MV Kearsarge co-owner Peter Fenton examines his sinking dinner cruise ship in Sunapee Harbor last Friday. A small hole in a sea valve connection below the waterline started the sinking of the boat the day before. (Associated Press - Jim Cole)

MV Kearsarge co-owner Peter Fenton examines his sinking dinner cruise ship in Sunapee Harbor last Friday. A small hole in a sea valve connection below the waterline started the sinking of the boat the day before. (Associated Press - Jim Cole)

Sunapee — A small hole in a sea valve connection below the waterline started the sinking of the MV Kearsarge last Thursday while it was docked in Sunapee Harbor, the boat’s owners said yesterday.

But the water began coming in at a faster rate when it rose over three openings on the stern that are normally a couple of feet above the waterline. Within a few hours, the dinner cruise boat was partially submerged with its stern sitting on the bottom of the harbor in about 15 feet of water.

The 66-foot, steel-hulled boat was refloated Saturday using airbags and a heavy duty pump. The owners, the Fenton family, say they will have the boat repaired in time for the summer season. The MV Keasarge offers dinner cruises around the 10-mile long lake.

Tim Fenton said yesterday that the hole in the valve connection for one of the lines for cooling the engines started the sinking, but was not the only factor. With the bow resting on the beach in shallow water during the winter, the stern rides lower in the water.

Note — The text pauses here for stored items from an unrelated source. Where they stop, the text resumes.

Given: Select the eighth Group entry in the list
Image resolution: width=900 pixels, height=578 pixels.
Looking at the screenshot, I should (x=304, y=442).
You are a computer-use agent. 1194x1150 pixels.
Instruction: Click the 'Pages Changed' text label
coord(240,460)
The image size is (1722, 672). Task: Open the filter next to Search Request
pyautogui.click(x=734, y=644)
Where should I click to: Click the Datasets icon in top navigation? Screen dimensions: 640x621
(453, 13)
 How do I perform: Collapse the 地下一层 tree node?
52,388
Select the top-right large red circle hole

As it began sinking, water entered through three openings for exhaust and ventilation, which are two to three inches in diameter, Fenton said.

When Fenton did his daily check of the boat around 4:30 that afternoon, everything looked normal. About three hours later, the stern was resting on the sand with some damage done to the rudders when it hit bottom.

Though there are bilge pumps and high water alarms on the boat, Fenton said no one was around to hear them. Fenton expects they will have to dry dock the boat to make repairs and have an inspection.

“We’ll have them go over it with a fine-toothed comb,” he said.

The boat is insured, but at this point there is no estimate on how much it will cost to repair it. The boat has two decks and water entered part of the lower deck.

Fenton said they appreciate the help in getting the boat out of the water and the support from the community.

“The community has been so nice. We really appreciate it,” he said.